— Text section —
──────────────────────────────

In general it seems fine. The library is mostly easy and intuitive to use.
** What is your evaluation of the implementation?
The implementation looks very clean and tidy.
** What is your evaluation of the documentation?
It's reasonable. If all the discussed issues is resolved, it will be very
good.
** What is your evaluation of the potential usefulness of the library?
It's very useful.
**Did you try to use the library? With what compiler? Did you have any
problems?
I tried to use most of the layer-one functions. I could compile successfully
on these
platforms: gcc 3.3 cygwin, vc71, como4.3.0.1.
**How much effort did you put into your evaluation? A glance? A quick
reading? In-depth study?
Ca. one days of work. I read the docs carefully, and tried to estimate the
usefulness of many of the functions.
**Do you think the library should be accepted as a Boost library?
Yes; the library already seem very useful. There is still room for
improvement, but many issues have been adressed during the review.
**************************
******** discussion *********
I'm now going to discuss some issues that I ran into.
WRT classification predicates, I think it has been mentioned that it would
be nice with
is_none_of() to complement is_any_of().
I get a crash when I try to call to_lower( char* ); The debugger stops
inside std::transform(). Should we not be able to do this?
Consider the use of erase_range::
erase_range( s, make_range( s.begin(), s.end() - 3 ) ) );
To have an iterator_range<> as the second argument is ok if I got one from
e.g find(), but in the above example I would have liked to provide two
iterators instead. I do think this is a minor problem and it will be solved
when the generic algorithms becomes part of the interface.
Consider algorithms with 'nth', eg.:
ierase_nth_copy( s, "s", 1 );
this does not erase the 1st copy of "s", but the second. What's the
rationale for this? I don't find it intuitive.

──────────────────────────────

— Supplied records —
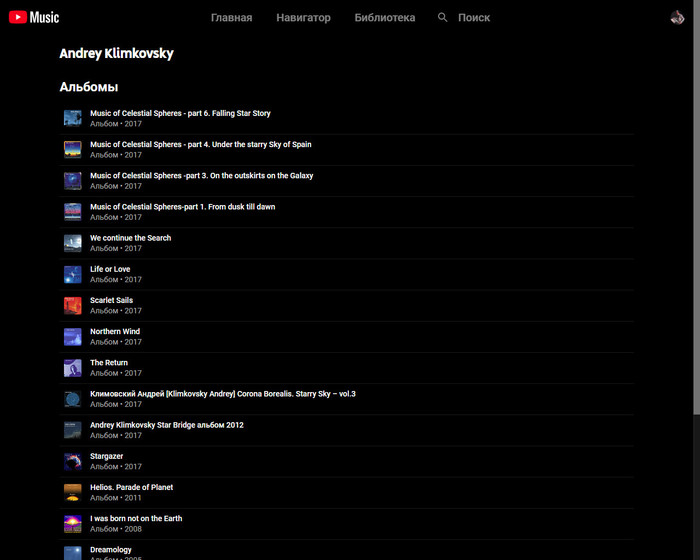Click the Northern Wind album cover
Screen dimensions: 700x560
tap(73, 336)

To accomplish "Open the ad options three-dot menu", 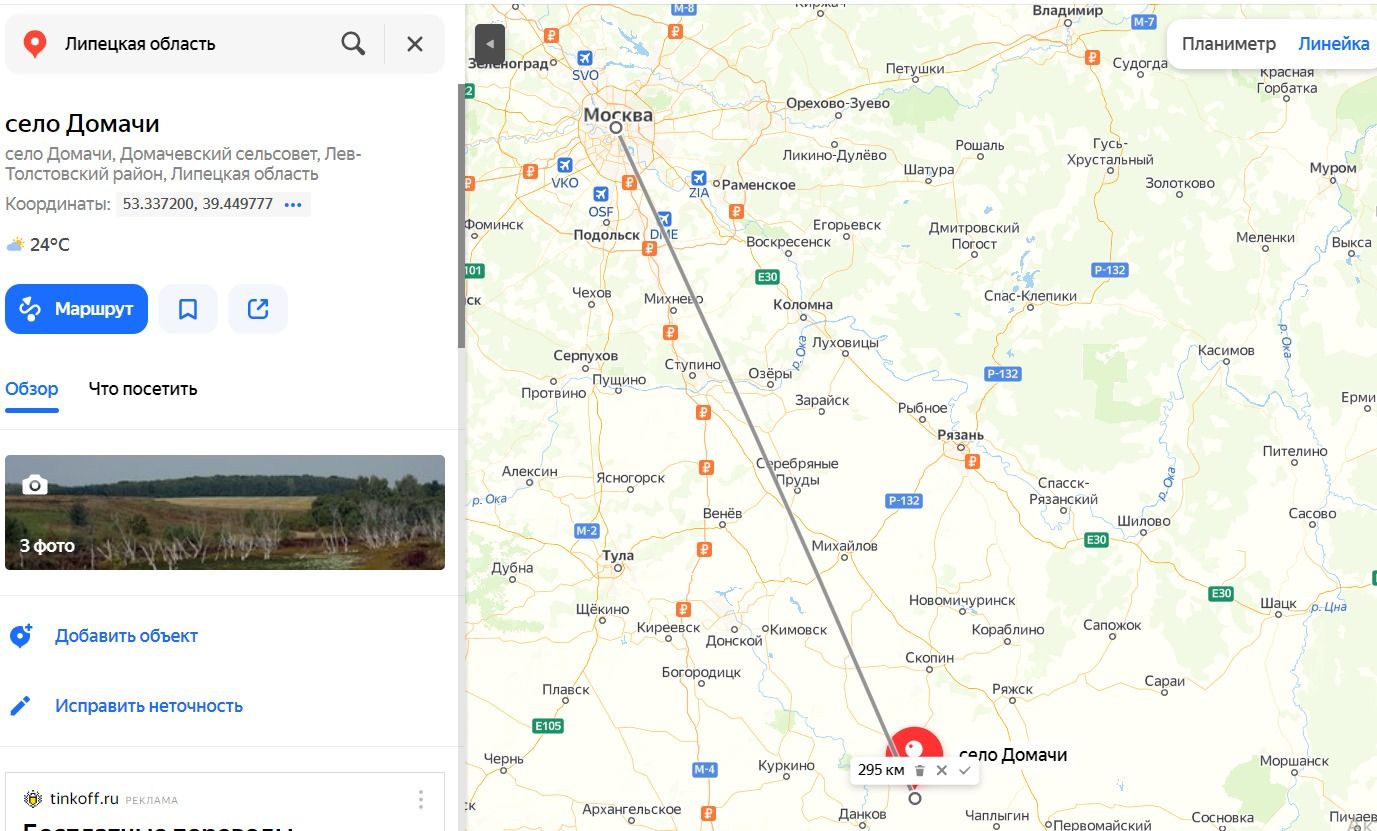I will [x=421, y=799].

──────────────────────────────

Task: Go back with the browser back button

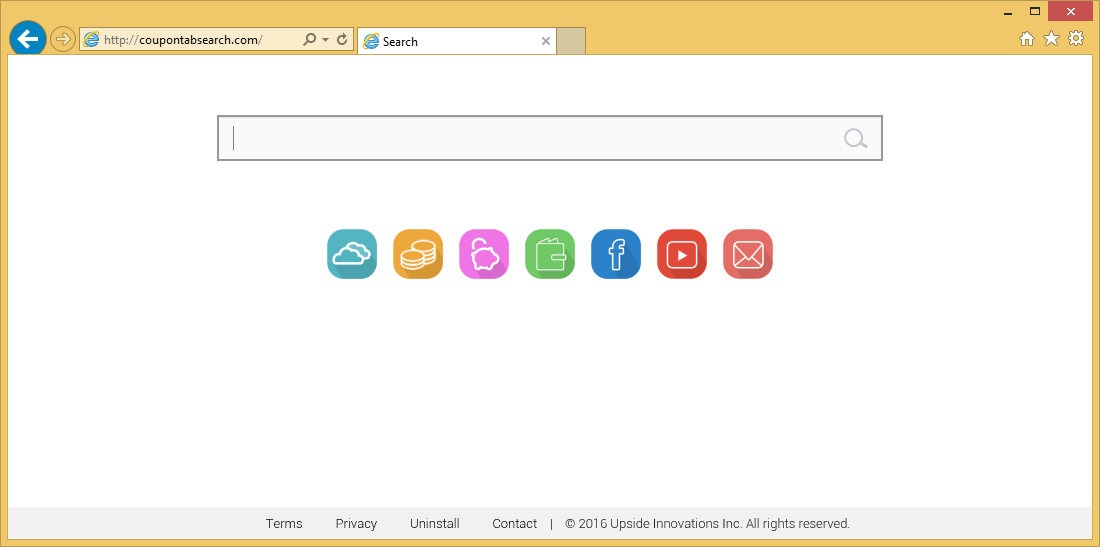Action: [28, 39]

──────────────────────────────

— Objective 1 —
Reproduce the passage of the library review starting with "The implementation looks" and going on through "cygwin, vc71, como4.3.0.1.".
— Objective 2 —
Identify each line of the listing that contains the word "Task", and copy every such line.
The library review and the listing are unrelated to each other.

— Complete response 1 —
The implementation looks very clean and tidy.
** What is your evaluation of the documentation?
It's reasonable. If all the discussed issues is resolved, it will be very
good.
** What is your evaluation of the potential usefulness of the library?
It's very useful.
**Did you try to use the library? With what compiler? Did you have any
problems?
I tried to use most of the layer-one functions. I could compile successfully
on these
platforms: gcc 3.3 cygwin, vc71, como4.3.0.1.

— Complete response 2 —
Task: Go back with the browser back button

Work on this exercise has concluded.